I been with the love of my life almost 10 years and people ask how I do it? How we do it? And to me, it’s communication. If you don’t have communication, what kind of relationship are you in, if you can’t communicate with your partner?
Every time conflict arises with us, I always think, is it gunna matter in 5 minutes? If the answer is no, I don’t blow my lid or scream and yell. It’s all about picking and choosing your battles. Every week we sit down and we hash out problems that we had this week and communicate effectively with one another without the screaming and yelling. Because let’s face it, marriages are hard. Don’t let anyone tell you that being married to someone is a walk in the park and that it’s easy. Because me telling you from almost being married to the love of my life for almost 10 years, it is not it is all about trials and tribulations.

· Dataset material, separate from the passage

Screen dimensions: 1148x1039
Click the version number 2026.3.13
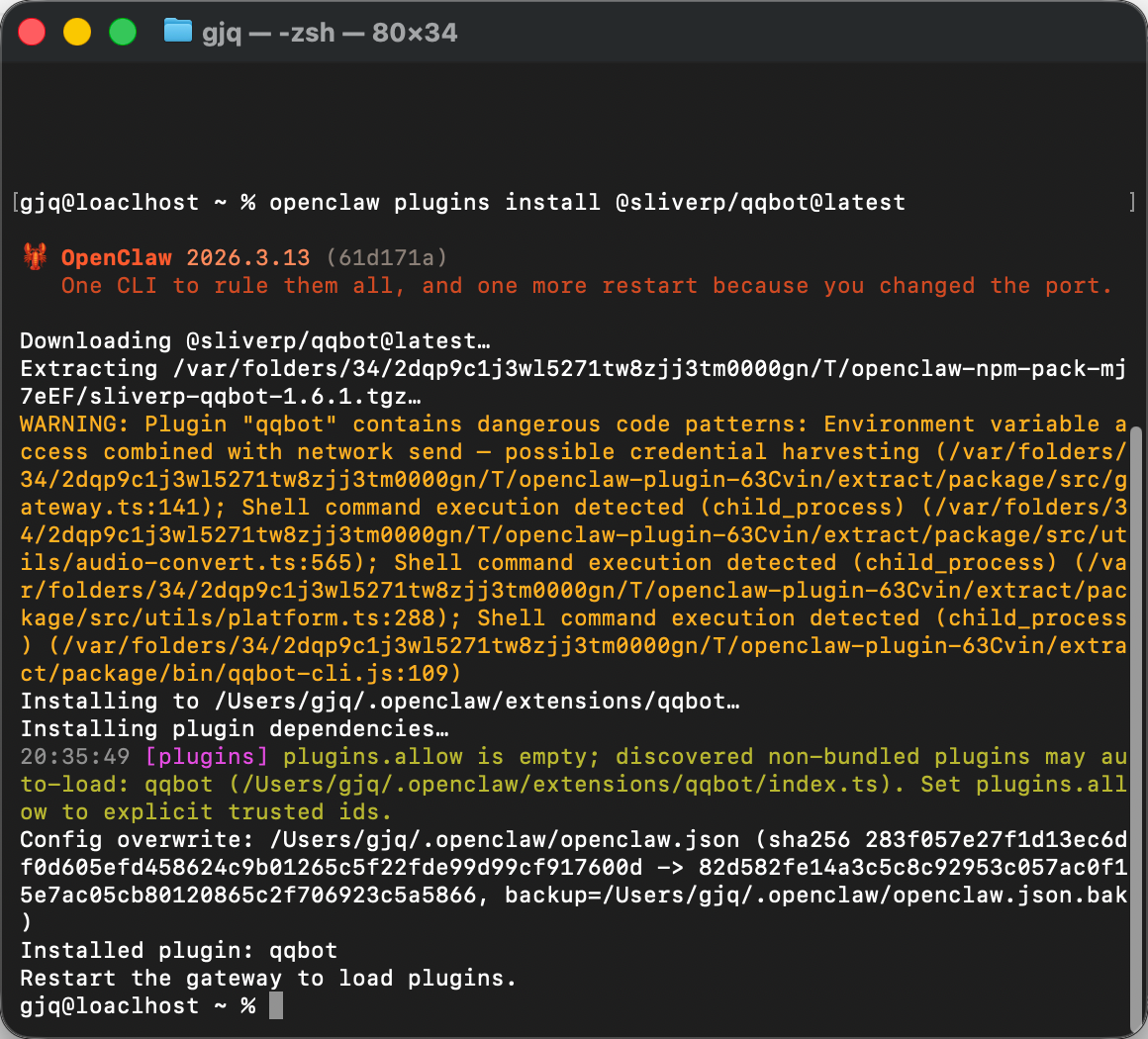(x=248, y=258)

When you’re thinking about getting serious with someone you want to think about what am I going to bring to the table, what are they going to bring to the table, and also what can we both bring to the table as a partnership. Being married to somebody is both of you given 100% each it’s not 50-50. It’s 100% from both of you.

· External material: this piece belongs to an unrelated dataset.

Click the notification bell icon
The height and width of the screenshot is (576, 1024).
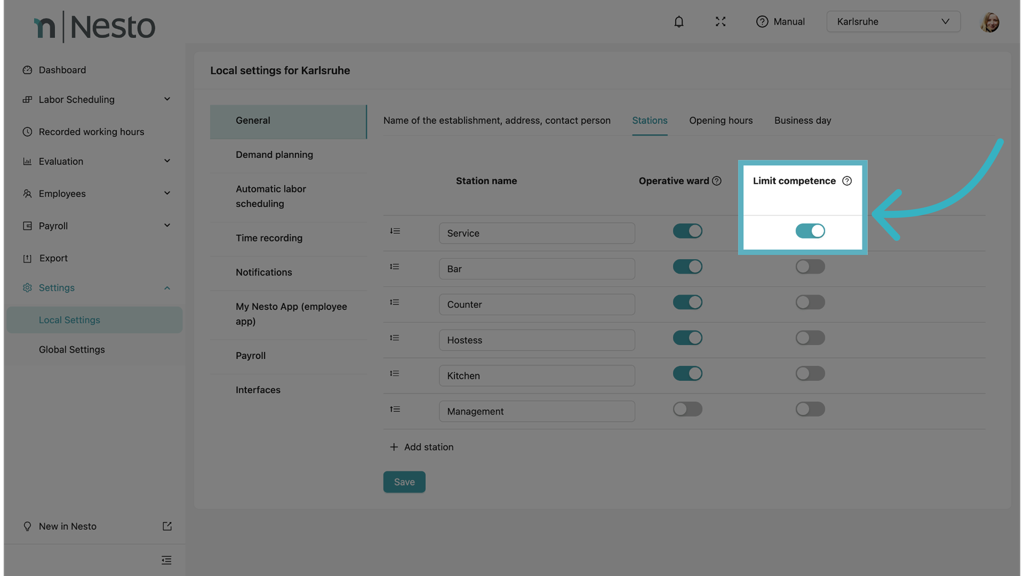[x=679, y=21]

If you ever find yourself being in a long-term relationship and you come to the point where you’re constantly fighting and arguing with one another, take a step back take a deep breath and just listen. That is a lot harder to do than to sit here or I could take a step back and think about this. It’s hard harder to actually physically do it because sometimes in the heat of the moment you will feel you can’t do that. You guys may be arguing because you’re not listening to one another. Everybody wants to always try to get the last word in, but the smartest person in the relationship is the one who takes a step back and actually listens to what the problem may be and figure out how to communicate with the other person. You will be surprised the times you argue with your significant other is a pointless fight because you could both be fighting for the same thing, but you don’t realize it because you don’t hear it.

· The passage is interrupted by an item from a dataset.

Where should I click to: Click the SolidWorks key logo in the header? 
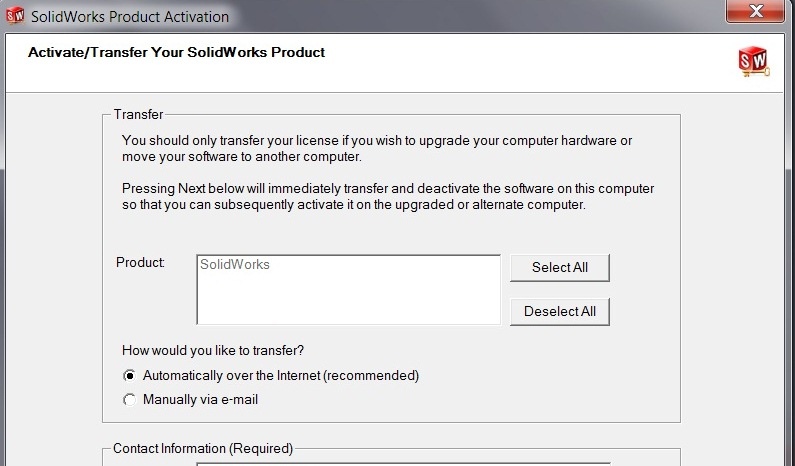coord(753,62)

So the next time you’re in a conflict with your significant other, fine time to sit down between the both of you and remember these points:
1. What do you love about him?
2. What do you hate about him?
Follow up to number 2: is it something he can work on?
3 what do you love about yourself?
4. What do you hate about yourself?
Follow up to number 4: is it something you can work on?
5. What is the one thing in your marriage you are proud of?
6. What is the main problem in your marriage you want to work on?
7. What are your family goals?
8. What are your goals?
9. What are his goals?
10. Where do you want to see your relationship in 1,3,5 and 10 years from now?
11. What is your love language?
12. What is his love language?
13. Are you willing to dedicate time to just him a few times a week?
14. Is he willing to dedicate time to just you a few times a week?
15. What are you willing to sacrifice?
16? What do you think he is willing to sacrifice?
Now will these apply to every single relationship out there, probably not, but it may apply to 50% of relationships that are currently happening right now.